Politics & Money

Fed increases liquidity in financial markets

Repo operation offerings to rise to $120 billion

The Federal Reserve will now be increasing its liquidity injections in the overnight lending markets.

Instead of its current $75 billion, repo operation offerings will increase to $120 billion as the central bank works to keep markets operating within its target range, according to an article by Jeff Cox for CNBC.

The New York Fed announced the increased liquidity offering, but did not elaborate on its reasons for the increase, the article states.

From the article:

“It’s just more evidence the Fed will not back off as year-end gets closer,” said Mike Schumacher, global head of rate strategy at Wells Fargo Securities. “The Fed wants to take out more insurance. You had repo pick up last week.
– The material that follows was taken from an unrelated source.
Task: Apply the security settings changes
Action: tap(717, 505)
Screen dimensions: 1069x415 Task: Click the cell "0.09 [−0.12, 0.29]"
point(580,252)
That might not have gone over too well.”

A mid-September cash crunch in the repo, or repurchase, market led the Fed to conduct a series of repo and term repo operations to make sure that banks have the overnight funding they need at rates within the central bank’s intended parameters.
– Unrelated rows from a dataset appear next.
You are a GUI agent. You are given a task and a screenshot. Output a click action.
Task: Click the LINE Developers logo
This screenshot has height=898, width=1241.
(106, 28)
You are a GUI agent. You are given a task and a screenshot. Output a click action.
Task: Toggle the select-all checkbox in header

Back in September, repurchase agreement rates spiked from about 2% to more than 10% as some borrowers were pressured by corporate tax payments and settlements of the newly actioned U.S. Treasuries.

This raised concerns for the housing market as these rates have been considered as replacements for the London Interbank Offered Rate, which is set to expire in 2021.

LIBOR, dubbed the world’s most important number, is a scandal-plagued benchmark that undergirds about $350 trillion in loans. LIBOR is a common benchmark for determining short-term interest rates. Adjustable rate mortgages, for example, are often linked to LIBOR.

When borrowers take out an ARM on their home, they lock in a lower interest rate for a set period of time, typically about five years. After that, the interest rate will fluctuate depending on an index like LIBOR.

New options are being presented as replacements, and many think the Federal Reserve Bank of New York’s SOFR may have the best bet of becoming its replacement.